Abortion didn’t look as if it would be a major issue in the 2012 campaign, until Senate candidate Todd Akin delivered some outrageous comments about “legitimate rape” and his belief that women have a biological ability to resist impregnation from sexual assault. Now the Democrats are running hard against Akin, and laboring mightily to boost him onto the Romney-Ryan ticket, as a sort of shadow assistant vice presidential candidate.
This is not to say that the abortion issue has become less important to people on any side of the issue. And there are more than two sides. People who are generally “pro-life” or “pro-choice” come to different points where the conflict between the right to life, and the right to abort a pregnancy, becomes painfully difficult to resolve. There are plenty of people who passionately believe one of those rights has absolute and unconditional supremacy, but it is fair to say that most Americans struggle to balance them somehow. On the pro-life side, the question of allowing abortions for victims of sexual assault – the substantive issue Akin had been asked to discuss – is an example of such a difficult judgment.
Many people would prefer not to consider such a grim topic at great length. To judge from polls, a relatively small percentage of us are comfortable with legally compelling a woman to bear the child of a rapist. On the other hand, “why should we sentence a child to death due to the circumstances of her conception?” is a question that anyone with a functioning moral compass should find uncomfortable.
The Democrats are badly miscalculating by dragging these difficult issues onto center stage in the 2012 presidential campaign, and working to conflate the remarks that actually got Akin in trouble with his pro-life sentiments. They’re making a political mistake by overplaying the Akin card against people like Mitt Romney, who both denounced Akin’s offensive comments and formally asked him to drop out of the Senate race. Most Americans will not be impressed by Democrat attempts to telepathically divine what their targeted opponents “really think” about Akin, or assertions that Democrat party ideology should permit them to shamelessly lie about easily verified facts, like this:
But Democrats are making an even worse mistake by ignoring the realities of the abortion issue. The Obama campaign grabbed the Akin issue from a position of weakness and desperation, not strength. They were so desperate to find a means of inflicting political damage upon Republicans that they allowed themselves to forget their own candidate is the worst abortion extremist ever to hold the White House. They somehow forgot that they barely skated past Obama’s support for infanticide in 2008.
Barack Obama was all but alone in opposing legislation to protect infants who survived abortion attempts, when he was an Illinois state senator. His campaign slithered past the issue during 2008 by lying furiously about it, and a very helpful media was willing to uncritically accept their conflicting excuses and misrepresentations.
The legislation in question was necessary – as Ramesh Ponnuru noted at National Review, Illinois nurse Jill Stanek reported infants repeatedly left to die after live-birth abortions, and was told existing laws did not criminalize the practice. But Obama justified his opposition to the law protecting “born alive” infants by expressing his boundless confidence that abortion doctors could be trusted not to do something they were, in fact, already doing.

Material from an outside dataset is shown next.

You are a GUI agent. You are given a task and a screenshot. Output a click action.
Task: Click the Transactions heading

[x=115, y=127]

And the dismissive language he used was absolutely chilling: “As I understand it, this puts the burden on the attending physician who has determined, since they were performing this procedure, that, in fact, this is a nonviable fetus; that if that fetus, or child – however way you want to describe it – is now outside the mother’s womb and the doctor continues to think that its nonviable but there’s, let’s say, movement or some indication that, in fact, they’re not just out limp and dead, they would then have to call a second physician to monitor and check off and make sure that this is not a live child that could be saved.”

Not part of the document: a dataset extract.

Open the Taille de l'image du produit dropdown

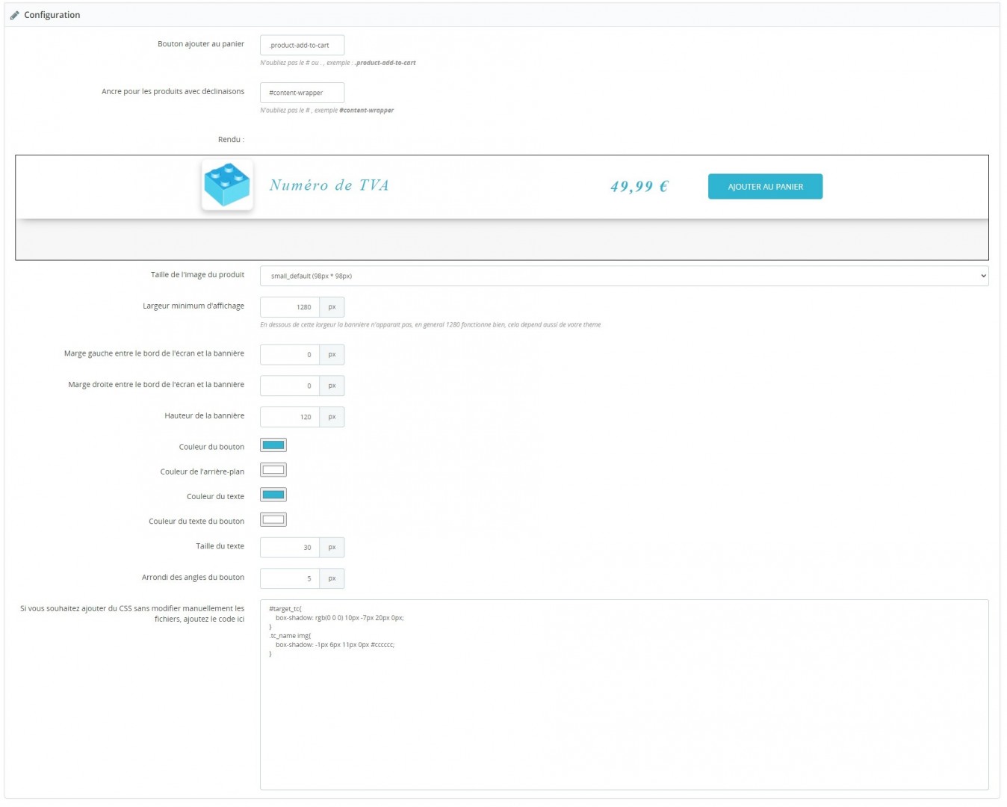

This was an unacceptable “burden” upon the “original decision of the woman and the physician to induce labor and perform an abortion” in Obama’s eyes, because the abortionist could be trusted to carefully determine if the infant had survived the procedure, and was now living outside the mother’s womb, rendering all lifesaving care that might be necessary. But they weren’t, and he knew they weren’t.
To this day, the Obama campaign maintains that a bill saying “a live child born as a result of an abortion shall be fully recognized as a human person and accorded immediate protection under the law” as “language clearly threatening Roe.” This means, by definition, that Barack Obama still thinks a live child born as a result of an unsuccessful abortion should not be fully recognized as a human person, because such recognition threatens his understanding of abortion rights. As difficult as the abortion question can be, very few Americans are willing to look upon a living baby, surviving outside the womb, and question whether it is a human being.
This is not something the flagging Obama campaign needed their candidate to be asked about. The American people are, if anything, steadily more inclined toward the pro-life position, with an especially strong movement in that direction among young people. Obama’s views are very far from the mainstream, and his campaign was absolutely foolish to forget that. Akin’s weird “legitimate rape” comments, which he has apologized for making, were repulsive. Obama’s substantive positions on abortion, which he has not apologized for, are perhaps even more repulsive.
The Romney campaign is much less likely to let him change the subject than the McCain campaign was, especially since Democrats are making such a big deal about abortion politics all of a sudden. During the debates, Romney should directly ask Obama if he supports horrors like sex-selection abortion and born-alive infanticide… and exactly how many of these procedures he expects American taxpayers to support.